As one would expect from a country with such a strong sense of hierarchy and honour, there are many unwritten laws regarding etiquette and manners that apply to the business world. Although no-one will expect a foreigner to know and abide by all these "codes of conduct", knowing a few of the basics will go along way to smoothing the path to success in Japan.
When meeting anyone in a business environment for the first time, it is customary to exchange "meishi" (business cards). You should always present yours to the receiver using both hands to hold onto the corners as you pass it forward, stating your name and company as you do so. On receiving a person's meishi, accept it with both hands and then study carefully what is written on it. Very often business cards will have Japanese on one side and English on the reverse, so you should be able to understand what is written. If you are in a formal situation, it is proper to place the meishi face up on the table in front of you and refer to it as necessary. If it is in a less formal setting you may put the meishi away after looking at it, but please ensure to put it somewhere suitable. Just dropping it into a pocket maybe seen as rude.
When visiting the office of a business associate, you will probably be shown into a meeting room and asked to wait. Most meeting rooms will consist of four or more chairs set around a table. As the honoured guest it is important that you take the seat furthest from the door (although that maybe modified if it is a big conference style room) and you should stand up and bow or shakes hands when someone comes in the room. When receiving guests you would reverse the process, with you sitting on the side closest to the door, with the senior member of your party furthest from the door on your side. This "furthest from the door" approach also applies in most other situations, including restaurants, bars, taxis etc etc.
Within your own officelife can be somewhat more relaxed although a certain amount of ceremony, involving lots of bowing and scurrying around, will be observed when senior managers are present. Generally though a nod of recognition is fine for those you work with, perhaps together with a comment on the weather or a similar subject. On arriving at your office in the morning a loudly spoken "ohaiyo gozaimasu" or "Good morning" should suffice with an equally loud "osaki ni shitsure shimasu" (literally "excuse my rudeness for leaving before you") when you leave at the end of the day. This will in turn be usually answered by a chorus of "gokurosama" or "o-tsukaresama", by those remaining behind.
Confrontation is frowned upon and avoided in Japanese society and this applies to the business world too. A common observation that many foreigners make is that it is impossible to get a straight answer from a Japanese counterparty in a business environment and that every request is met with an uncommitted remark. In this situation, it is important not to get pushy but just go with the flow.
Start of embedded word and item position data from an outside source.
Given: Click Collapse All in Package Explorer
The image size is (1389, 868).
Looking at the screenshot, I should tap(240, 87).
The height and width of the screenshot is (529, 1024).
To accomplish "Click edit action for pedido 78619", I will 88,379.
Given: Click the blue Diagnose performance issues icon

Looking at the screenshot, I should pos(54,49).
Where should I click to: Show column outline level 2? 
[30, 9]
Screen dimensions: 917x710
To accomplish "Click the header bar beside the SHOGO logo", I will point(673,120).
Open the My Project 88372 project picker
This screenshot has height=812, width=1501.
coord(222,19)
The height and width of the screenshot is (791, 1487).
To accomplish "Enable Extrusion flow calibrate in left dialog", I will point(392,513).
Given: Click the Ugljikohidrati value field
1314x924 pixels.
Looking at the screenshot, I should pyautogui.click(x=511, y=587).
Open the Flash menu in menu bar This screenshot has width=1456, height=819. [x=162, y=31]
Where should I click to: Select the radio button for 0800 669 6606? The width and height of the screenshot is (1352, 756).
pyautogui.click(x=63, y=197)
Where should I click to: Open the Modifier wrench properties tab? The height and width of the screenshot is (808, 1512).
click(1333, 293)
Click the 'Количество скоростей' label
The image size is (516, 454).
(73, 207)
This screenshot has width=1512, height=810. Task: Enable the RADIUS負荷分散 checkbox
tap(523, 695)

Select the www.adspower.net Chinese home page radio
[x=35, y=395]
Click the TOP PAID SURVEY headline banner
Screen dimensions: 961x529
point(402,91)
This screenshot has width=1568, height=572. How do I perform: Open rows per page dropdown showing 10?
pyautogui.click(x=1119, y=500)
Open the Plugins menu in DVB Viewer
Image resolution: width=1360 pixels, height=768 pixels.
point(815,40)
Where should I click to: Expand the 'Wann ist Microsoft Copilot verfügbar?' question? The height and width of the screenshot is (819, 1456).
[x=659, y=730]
Even though a definite no or yes is not forthcoming, you more than likely are making progress and you will eventually get to a situation where everyone agrees, although it may not be at that particular time. Try to get a confirmed date when you can expect to receive an answer and make it clear what you are hoping to achieve, while still respecting the integrity of the other party.
The final point to be aware of is the perennial worry that both Japanese and foreigners have when they meet - should one bow or shake hands!! It is not uncommon for a Japanese company to require all it's new employees to go through a rigorous training to ensure that they know to what angle they should to, to whom and in what situation. No one will expect you to understand to that level. A simple extended nod of the head followed by a short handshake is probably the easiest compromise, but as long as you show the counterparty respect and politeness, all will be content.